Output Knowledge Created

This single read operation produced several valuable insights:

  1. Confirmation of the failure mode: The supervisor loop does not restart curio on failure. This means the port 1234 tunnel fix, while necessary, is not sufficient to recover already-broken instances. They would need to be manually restarted or the supervisor loop would need to be enhanced.
  2. A design vulnerability: The asymmetry between cuzk and curio error handling represents a latent bug. Any transient failure that prevents curio from starting (network blip, Lotus restart, port conflict) will leave the instance in a permanently degraded state — appearing "running" but actually non-functional.
  3. A monitoring blind spot: The vast-manager dashboard cannot distinguish between "supervisor is running" and "curio is running". This means the system could have multiple instances in a zombie state, consuming resources but producing no proofs.
  4. A path forward: The assistant now knows that the entrypoint needs a curio health check and restart loop, similar to the cuzk loop. Alternatively, the vast-manager could add a curio-specific health probe. Either way, the knowledge from this read directly informs the next engineering decision.

The Deeper Lesson

Message [msg 1416] exemplifies a pattern that recurs throughout complex system debugging: the most important questions are often about the system's own perception of itself. The assistant could have stopped after fixing the port tunnel — the root cause was identified, the fix was applied, problem solved. But the assistant noticed a contradiction between two sources of truth (the error log and the dashboard) and chose to investigate.

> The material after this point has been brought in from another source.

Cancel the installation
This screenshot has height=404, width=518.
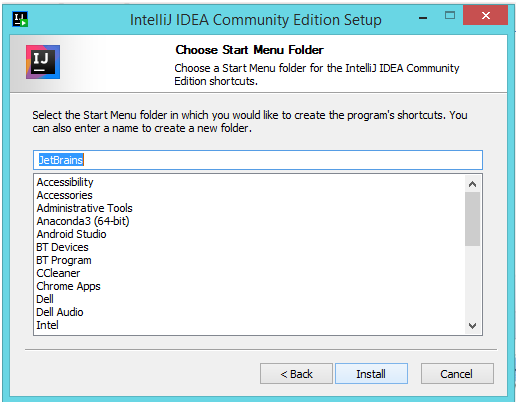tap(457, 374)
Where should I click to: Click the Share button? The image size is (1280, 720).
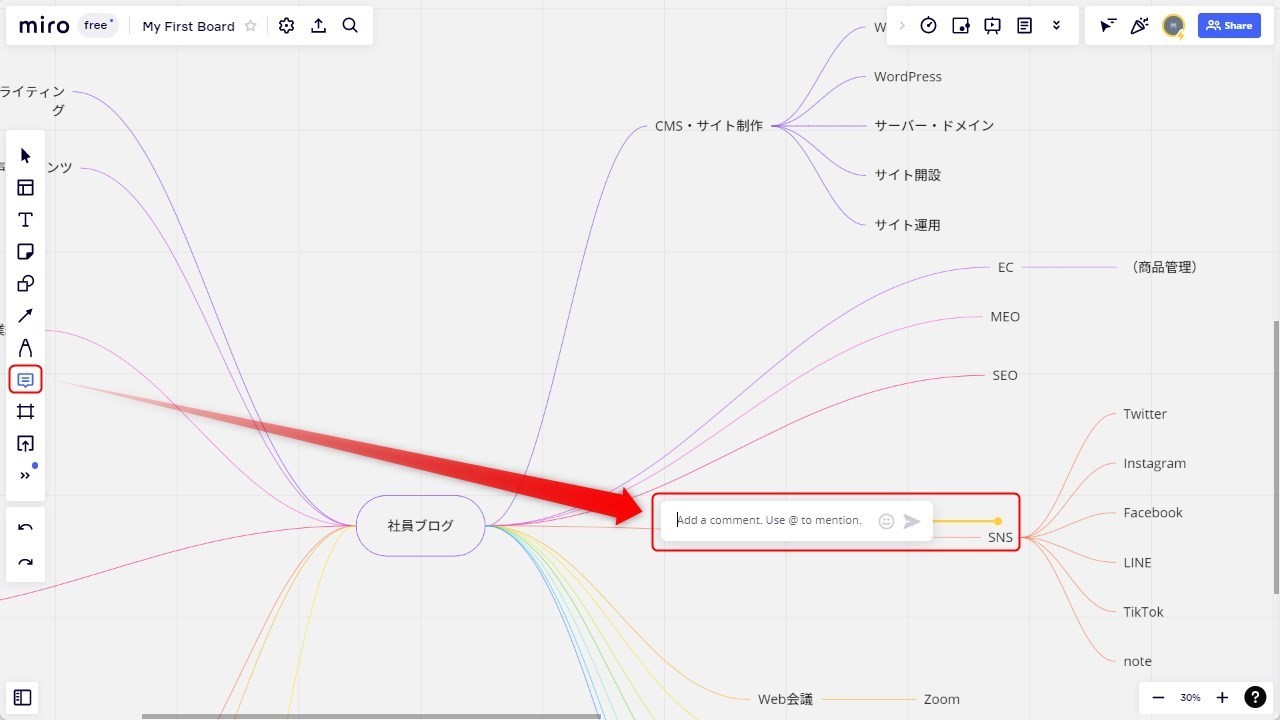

This is the difference between fixing a bug and understanding a system. The port tunnel fix addresses the immediate failure, but the supervisor loop investigation reveals a deeper architectural issue: the system has no mechanism to detect or recover from curio failures. A truly robust system would need both the tunnel fix and a curio health monitor. The assistant's read operation in [msg 1416] was the step that uncovered this second, deeper problem.

In distributed systems, the most dangerous failures are the silent ones — the ones that don't trigger alerts because the monitoring system itself is built on incorrect assumptions. The assistant's willingness to question the dashboard, to trace the code path, and to understand the exact failure semantics is what separates a superficial fix from a thorough one. This message, a simple file read, is the artifact of that investigative rigor.